■ Task set:
- A) In the article about bonding with a baby in the NICU, what kind of group does it suggest parents might want to find?
- B) Translate this sentence from the article about bonding with a baby in the NICU into Spanish: "Don’t be shy to ask for support from family and friends."
- C) Continue the article about bonding with a baby in the NICU from the point where it ends.

Posted: Apr 18, 2012 7:57 AM
 
Your baby may be in the NICU but that doesn’t mean you have to miss those precious early bonding moments. From breastfeeding and bathing to kangaroo care, learn simple tips to create that loving bond with your baby in the NICU.

Birth is supposed to be a time of great happiness and joy, but when your baby is born premature or with a health problem, it can be a frightening and confusing experience. Learning to be a parent in the neonatal intensive care unit may not be what you were expecting or hoping for, but we’re here to make things easier. We’ve got simple tips to help you and your baby get to know each other and offer suggestions on how to care for your own well-being at the same time.

Create a support network

Having a baby in the NICU is an intense experience and may throw your life out of whack for a while. Don’t be shy to ask for support from family and friends. If people offer to help, be ready with suggestions of what you need. Home-cooked meals, babysitting for older children, grocery shopping, housekeeping help and gift certificates to local take-out restaurants are all good ideas. You might want to find a support group for NICU parents where you can share your feelings in a safe environment.

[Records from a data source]
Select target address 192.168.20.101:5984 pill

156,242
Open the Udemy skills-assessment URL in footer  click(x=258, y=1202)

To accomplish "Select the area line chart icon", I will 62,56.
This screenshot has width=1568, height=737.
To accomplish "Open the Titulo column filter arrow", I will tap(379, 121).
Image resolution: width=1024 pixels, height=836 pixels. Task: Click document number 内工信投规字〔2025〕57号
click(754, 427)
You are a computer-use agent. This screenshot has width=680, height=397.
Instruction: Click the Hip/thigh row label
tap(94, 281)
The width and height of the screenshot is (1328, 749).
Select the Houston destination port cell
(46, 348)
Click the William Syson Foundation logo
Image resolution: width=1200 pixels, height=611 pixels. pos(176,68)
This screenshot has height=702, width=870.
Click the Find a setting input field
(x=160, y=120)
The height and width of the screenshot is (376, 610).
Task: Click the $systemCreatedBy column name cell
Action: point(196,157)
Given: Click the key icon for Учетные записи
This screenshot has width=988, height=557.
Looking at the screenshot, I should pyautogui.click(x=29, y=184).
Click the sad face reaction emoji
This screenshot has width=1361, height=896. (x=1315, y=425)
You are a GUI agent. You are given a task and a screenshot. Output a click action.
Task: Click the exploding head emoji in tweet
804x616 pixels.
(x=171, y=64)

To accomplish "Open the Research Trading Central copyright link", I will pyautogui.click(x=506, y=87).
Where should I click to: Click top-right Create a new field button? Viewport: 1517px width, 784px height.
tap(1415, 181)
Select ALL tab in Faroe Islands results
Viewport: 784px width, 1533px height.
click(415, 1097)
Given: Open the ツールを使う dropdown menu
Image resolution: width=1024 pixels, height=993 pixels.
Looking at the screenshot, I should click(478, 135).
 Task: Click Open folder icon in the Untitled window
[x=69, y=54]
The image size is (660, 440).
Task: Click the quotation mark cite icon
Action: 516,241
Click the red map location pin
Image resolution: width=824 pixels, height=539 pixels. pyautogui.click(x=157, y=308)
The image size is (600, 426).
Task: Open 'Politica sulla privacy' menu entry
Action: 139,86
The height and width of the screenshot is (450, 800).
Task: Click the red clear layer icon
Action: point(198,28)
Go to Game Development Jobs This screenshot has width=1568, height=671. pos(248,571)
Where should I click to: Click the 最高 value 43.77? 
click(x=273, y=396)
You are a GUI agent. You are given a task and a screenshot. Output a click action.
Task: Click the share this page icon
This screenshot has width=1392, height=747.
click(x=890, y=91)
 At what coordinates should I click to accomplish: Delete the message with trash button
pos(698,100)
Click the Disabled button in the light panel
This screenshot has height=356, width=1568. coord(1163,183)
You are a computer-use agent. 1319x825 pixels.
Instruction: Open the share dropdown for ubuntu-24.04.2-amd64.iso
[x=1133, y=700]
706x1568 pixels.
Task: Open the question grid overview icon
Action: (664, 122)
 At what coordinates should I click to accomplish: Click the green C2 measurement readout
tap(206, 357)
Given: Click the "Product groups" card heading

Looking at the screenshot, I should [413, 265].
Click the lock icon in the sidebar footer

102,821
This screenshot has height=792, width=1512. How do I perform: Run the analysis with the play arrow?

■ Numbered responses:
- A) A support group for NICU parents, where they can share their feelings in a safe environment.

- B) No te dé vergüenza pedir apoyo a tu familia y a tus amigos.

- C)
Be an advocate for your baby

The neonatal care team is doing everything they can to help your baby grow and get strong enough to go home. But there are important things you can do, as well. If your baby is well enough to leave the incubator, ask to cuddle him kangaroo style. Kangaroo care is one of the most powerful healing methods in the NICU. Babies kept in kangaroo care thrive better and experience increased warmth, improved breathing, more stable heart rates, deeper sleep, more quiet alert states, decreased crying, increased weight gain, increased breastfeeding and shorter hospital stays.

Breastfeeding in the NICU

You can also ask to breastfeed your baby if he is strong enough to suck. If not, expressing your milk to be fed to your baby through an NG tube is an excellent option. Premature babies face a higher risk of infection because of their immature immune systems. Fortunately, your breast milk contains antibodies, extra calories, vitamins and protein specifically designed to protect and nourish your baby at his gestational age.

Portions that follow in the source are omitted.